Nicht an diesem Tage, aber sehr schnell wird es auch darum gehen, wie die Nato und speziell die Bundeswehr ihre Verteidigungsfähigkeit verbessern können. Einem, dem auch an dem Tag der Kragen platzt, ist Heeres-Inspekteur Alfons Mais, er stellt offen die Einsatzfähigkeit der Bundeswehr infrage.
Er habe nach 41 Dienstjahren in der Armee nicht geglaubt, noch einen Krieg erleben zu müssen, betont der Generalleutnant auf der Internetplattform "LinkedIn". „Und die Bundeswehr, das Heer, das ich führen darf, steht mehr oder weniger blank da.“
Die Optionen, die man der Politik zur Unterstützung des Bündnisses anbieten könne, seien extrem limitiert. Man habe es versäumt, sich auf einen solchen Konflikt vorzubereiten und nicht auf die Armee gehört: „Wir haben es alle kommen sehen und waren nicht in der Lage mit unseren Argumenten durchzudringen, die Folgerungen aus der Krim-Annexion zu ziehen und umzusetzen", beklagt er. „Das fühlt sich nicht gut an! Ich bin angefressen!“
[Der tägliche Nachrichtenüberblick aus der Hauptstadt: Schon rund 57.000 Leser:innen informieren sich zweimal täglich mit unseren kompakten überregionalen Newslettern. Melden Sie sich jetzt kostenlos hier an.]
Und so ist es ein Tag des Schocks, der Wut – aber auch ziemlicher Ernüchterung. Das zeigt auch der Auftritt von Außenministerin Baerbock. „Russland allein hat diesen Weg gewählt“, sagt sie. Man habe in den letzten Wochen nichts unversucht gelassen, eine friedliche Lösung zu finden. „Die Ukrainerinnen und Ukrainer haben nichtgetan, was dieses Blutvergießen rechtfertigt“, sagt Baerbock.
Sie versucht sich vor allem, das wird auch eine Strategie der nächsten Tage sein, an die Zivilgesellschaft in Russland zu wenden. Damit die sich gegen den Aggressor wendet, der diesen Krieg und die Demütigung des Westens wie nach einem Drehbuch mit bizarren Inszenierungen und Scheinverhandlungen wie auch mit Scholz entfesselt hat.

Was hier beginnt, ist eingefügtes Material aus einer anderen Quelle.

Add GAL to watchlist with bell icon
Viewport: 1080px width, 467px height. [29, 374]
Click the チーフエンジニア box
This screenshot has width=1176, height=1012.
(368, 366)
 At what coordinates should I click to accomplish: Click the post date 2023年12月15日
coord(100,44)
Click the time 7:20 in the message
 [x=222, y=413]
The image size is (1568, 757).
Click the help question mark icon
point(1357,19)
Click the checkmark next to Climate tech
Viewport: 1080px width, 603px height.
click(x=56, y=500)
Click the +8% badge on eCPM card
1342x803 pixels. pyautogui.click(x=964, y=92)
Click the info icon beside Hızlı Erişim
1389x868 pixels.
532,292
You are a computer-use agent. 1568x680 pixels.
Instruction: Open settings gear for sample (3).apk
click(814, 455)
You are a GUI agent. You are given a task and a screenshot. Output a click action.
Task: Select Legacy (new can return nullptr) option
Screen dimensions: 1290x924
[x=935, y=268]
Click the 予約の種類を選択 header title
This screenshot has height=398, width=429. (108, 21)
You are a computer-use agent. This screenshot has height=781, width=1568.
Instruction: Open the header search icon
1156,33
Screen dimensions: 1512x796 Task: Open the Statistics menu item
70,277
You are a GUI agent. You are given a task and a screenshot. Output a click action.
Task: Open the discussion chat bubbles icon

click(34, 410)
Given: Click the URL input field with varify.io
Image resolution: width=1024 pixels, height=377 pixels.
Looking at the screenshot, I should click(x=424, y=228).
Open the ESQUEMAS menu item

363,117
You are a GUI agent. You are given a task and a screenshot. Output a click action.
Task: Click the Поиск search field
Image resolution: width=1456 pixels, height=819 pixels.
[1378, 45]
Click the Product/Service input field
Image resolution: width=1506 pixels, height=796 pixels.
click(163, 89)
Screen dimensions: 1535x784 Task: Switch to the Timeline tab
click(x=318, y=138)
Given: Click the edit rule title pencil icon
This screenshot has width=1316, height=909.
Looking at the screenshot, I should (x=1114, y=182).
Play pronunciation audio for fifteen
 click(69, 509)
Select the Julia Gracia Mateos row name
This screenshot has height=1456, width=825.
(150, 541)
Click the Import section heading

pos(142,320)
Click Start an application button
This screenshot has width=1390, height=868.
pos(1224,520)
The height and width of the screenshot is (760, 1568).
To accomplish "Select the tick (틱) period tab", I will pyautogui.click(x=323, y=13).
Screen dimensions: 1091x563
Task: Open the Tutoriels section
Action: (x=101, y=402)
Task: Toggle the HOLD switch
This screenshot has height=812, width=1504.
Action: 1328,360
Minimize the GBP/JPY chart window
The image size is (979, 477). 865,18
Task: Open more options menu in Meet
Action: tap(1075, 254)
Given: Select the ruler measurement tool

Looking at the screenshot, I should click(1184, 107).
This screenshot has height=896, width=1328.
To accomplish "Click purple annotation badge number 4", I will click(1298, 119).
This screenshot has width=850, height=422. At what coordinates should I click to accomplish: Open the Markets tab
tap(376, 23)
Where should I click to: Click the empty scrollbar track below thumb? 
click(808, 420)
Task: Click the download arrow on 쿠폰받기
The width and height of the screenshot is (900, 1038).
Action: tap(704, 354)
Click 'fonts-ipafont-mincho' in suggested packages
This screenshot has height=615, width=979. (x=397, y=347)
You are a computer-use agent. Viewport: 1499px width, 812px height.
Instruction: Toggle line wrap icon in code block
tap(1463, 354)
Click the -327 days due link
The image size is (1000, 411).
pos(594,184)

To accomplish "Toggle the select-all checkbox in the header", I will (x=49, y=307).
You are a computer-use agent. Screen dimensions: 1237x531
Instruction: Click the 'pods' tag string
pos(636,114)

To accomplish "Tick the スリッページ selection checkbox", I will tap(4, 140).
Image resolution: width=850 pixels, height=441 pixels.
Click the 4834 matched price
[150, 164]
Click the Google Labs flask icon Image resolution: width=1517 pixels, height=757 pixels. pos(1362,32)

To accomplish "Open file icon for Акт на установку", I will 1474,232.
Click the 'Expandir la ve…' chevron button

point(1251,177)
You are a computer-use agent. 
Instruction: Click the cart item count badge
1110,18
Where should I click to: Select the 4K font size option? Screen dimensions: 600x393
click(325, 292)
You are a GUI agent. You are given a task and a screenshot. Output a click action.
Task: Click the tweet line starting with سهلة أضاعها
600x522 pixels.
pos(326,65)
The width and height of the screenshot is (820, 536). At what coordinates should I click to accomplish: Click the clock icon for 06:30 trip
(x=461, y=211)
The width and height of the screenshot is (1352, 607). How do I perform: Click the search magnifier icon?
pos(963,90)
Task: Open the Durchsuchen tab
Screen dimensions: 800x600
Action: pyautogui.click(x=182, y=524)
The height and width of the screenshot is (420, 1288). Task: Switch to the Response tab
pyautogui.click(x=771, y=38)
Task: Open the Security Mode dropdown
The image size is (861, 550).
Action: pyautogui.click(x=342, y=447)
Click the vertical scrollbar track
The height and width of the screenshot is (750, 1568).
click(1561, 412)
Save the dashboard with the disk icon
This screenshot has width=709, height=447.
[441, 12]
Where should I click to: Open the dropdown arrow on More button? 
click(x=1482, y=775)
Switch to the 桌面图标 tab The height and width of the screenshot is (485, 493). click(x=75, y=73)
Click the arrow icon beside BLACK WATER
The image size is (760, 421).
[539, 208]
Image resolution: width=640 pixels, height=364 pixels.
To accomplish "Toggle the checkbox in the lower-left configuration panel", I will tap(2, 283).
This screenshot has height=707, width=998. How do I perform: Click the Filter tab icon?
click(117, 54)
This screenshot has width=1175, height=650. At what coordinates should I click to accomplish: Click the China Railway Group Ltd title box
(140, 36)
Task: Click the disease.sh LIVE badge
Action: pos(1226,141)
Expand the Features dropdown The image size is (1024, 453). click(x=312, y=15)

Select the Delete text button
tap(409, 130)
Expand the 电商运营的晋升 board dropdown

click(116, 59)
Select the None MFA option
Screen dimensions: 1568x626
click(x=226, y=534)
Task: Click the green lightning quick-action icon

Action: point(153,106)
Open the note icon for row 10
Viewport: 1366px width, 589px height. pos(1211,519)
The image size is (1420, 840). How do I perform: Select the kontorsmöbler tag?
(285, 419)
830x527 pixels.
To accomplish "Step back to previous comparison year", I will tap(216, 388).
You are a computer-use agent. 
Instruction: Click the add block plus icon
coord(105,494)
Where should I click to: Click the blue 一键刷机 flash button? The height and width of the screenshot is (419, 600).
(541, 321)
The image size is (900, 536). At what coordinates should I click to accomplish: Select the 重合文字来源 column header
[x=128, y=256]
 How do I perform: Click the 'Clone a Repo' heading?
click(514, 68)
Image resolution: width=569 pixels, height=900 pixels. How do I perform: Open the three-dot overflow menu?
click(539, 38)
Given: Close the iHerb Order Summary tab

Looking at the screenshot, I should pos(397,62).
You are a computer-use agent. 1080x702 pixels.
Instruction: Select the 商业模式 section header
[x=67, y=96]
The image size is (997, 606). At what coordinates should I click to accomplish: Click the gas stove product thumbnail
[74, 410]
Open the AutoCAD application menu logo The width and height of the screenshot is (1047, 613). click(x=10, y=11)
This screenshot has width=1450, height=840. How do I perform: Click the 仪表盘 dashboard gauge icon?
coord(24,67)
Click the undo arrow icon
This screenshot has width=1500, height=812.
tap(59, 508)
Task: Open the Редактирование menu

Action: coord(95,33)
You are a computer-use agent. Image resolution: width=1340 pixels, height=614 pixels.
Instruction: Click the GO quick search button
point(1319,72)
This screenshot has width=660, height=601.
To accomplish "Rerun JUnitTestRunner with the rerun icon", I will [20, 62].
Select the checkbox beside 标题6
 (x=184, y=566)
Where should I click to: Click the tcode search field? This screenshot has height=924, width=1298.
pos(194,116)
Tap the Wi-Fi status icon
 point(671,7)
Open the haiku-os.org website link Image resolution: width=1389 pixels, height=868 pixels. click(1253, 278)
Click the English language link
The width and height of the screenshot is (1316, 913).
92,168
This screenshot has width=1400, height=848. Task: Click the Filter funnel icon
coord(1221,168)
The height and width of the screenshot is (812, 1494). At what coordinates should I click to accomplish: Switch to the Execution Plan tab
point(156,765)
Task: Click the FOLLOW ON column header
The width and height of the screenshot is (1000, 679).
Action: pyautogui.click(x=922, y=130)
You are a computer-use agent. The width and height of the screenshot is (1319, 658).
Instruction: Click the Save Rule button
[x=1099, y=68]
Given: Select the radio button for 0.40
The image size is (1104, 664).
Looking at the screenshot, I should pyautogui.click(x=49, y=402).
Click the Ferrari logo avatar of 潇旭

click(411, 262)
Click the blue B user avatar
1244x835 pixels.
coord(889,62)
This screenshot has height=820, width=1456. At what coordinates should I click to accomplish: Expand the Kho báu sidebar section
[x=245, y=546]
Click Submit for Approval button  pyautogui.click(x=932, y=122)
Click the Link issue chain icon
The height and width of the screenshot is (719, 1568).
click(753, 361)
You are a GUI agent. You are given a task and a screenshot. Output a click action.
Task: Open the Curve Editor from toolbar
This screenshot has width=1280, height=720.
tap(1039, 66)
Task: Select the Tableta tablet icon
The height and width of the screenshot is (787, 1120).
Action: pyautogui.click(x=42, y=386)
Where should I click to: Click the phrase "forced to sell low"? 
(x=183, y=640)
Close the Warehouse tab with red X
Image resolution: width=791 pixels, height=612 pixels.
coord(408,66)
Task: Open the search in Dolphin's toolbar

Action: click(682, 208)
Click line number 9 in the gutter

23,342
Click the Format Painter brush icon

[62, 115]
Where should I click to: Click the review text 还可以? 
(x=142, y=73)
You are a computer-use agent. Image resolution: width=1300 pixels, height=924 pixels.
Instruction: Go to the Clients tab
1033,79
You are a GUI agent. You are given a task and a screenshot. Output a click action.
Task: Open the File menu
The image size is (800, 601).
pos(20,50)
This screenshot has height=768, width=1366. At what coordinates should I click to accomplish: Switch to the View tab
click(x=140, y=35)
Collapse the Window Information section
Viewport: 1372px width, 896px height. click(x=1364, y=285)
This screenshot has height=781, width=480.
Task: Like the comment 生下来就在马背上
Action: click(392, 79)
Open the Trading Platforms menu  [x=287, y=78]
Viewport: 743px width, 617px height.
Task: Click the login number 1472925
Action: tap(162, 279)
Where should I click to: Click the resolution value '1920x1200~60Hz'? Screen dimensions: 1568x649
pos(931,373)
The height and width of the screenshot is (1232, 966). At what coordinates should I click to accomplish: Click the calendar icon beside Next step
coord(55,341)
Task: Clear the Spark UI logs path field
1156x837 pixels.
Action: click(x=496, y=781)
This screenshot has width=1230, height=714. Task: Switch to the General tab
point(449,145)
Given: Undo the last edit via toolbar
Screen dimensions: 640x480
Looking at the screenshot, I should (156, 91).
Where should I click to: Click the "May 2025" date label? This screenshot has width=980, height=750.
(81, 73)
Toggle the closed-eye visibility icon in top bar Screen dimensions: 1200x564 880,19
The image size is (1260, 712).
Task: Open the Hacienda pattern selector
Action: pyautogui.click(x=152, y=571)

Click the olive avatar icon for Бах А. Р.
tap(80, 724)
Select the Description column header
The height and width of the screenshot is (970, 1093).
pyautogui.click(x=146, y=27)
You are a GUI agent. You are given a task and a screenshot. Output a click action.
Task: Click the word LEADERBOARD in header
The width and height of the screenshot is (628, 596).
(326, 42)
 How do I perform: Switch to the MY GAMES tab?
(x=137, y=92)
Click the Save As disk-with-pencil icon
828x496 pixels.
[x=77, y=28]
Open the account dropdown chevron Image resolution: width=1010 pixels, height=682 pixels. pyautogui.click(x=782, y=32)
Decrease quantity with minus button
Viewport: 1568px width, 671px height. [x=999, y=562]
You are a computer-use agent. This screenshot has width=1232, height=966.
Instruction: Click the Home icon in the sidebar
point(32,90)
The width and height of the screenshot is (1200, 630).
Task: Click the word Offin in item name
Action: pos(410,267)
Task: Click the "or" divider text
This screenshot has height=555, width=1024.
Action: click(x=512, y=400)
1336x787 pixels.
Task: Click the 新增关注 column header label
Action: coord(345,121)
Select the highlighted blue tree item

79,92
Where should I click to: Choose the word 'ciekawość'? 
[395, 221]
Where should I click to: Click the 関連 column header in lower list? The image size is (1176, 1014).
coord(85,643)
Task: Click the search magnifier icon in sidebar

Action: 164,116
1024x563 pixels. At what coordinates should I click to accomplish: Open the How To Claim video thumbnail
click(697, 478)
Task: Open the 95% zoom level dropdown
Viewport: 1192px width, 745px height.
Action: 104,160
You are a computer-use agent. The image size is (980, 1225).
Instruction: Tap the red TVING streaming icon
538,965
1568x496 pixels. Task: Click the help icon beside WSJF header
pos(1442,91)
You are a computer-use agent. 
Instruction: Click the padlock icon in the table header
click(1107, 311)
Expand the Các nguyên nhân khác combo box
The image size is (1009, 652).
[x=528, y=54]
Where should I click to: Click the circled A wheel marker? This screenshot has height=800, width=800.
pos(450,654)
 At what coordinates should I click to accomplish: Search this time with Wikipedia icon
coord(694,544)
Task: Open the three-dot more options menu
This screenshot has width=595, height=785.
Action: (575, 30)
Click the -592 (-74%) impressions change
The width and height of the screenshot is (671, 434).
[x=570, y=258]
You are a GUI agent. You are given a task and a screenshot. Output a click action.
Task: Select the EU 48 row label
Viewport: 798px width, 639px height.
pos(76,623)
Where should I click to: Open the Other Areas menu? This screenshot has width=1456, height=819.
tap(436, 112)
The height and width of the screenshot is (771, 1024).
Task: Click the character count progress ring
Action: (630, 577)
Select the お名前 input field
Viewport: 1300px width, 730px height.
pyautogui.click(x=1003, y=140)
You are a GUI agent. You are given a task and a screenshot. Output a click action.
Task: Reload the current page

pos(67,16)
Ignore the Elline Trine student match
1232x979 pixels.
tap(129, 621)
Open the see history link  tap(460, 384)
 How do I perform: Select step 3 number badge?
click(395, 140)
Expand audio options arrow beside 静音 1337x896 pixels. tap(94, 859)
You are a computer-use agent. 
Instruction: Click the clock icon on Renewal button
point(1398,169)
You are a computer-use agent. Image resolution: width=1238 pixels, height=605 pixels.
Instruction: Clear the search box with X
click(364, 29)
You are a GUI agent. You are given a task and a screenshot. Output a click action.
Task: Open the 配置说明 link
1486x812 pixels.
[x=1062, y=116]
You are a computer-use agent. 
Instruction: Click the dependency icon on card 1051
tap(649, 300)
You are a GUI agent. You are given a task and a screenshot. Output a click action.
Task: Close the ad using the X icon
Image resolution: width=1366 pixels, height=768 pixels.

Auch in Russland würden sich viele Menschen schämen, dass das Ansehen Russlands durch diesen „skrupellosen Mord beschädigt“ werde. Und mit Blick auf den Wunsch der Ukrainer von Freiheit und Demokratie sagte sie: „Herr Präsident Putin, diesen Traum werden sie niemals zerstören können.“ Aber alle wissen: Auf die vielen Worte muss nun eine ganze neue, härtere Politik folgen. Sonst werden viele weitere schwarze Tage folgen.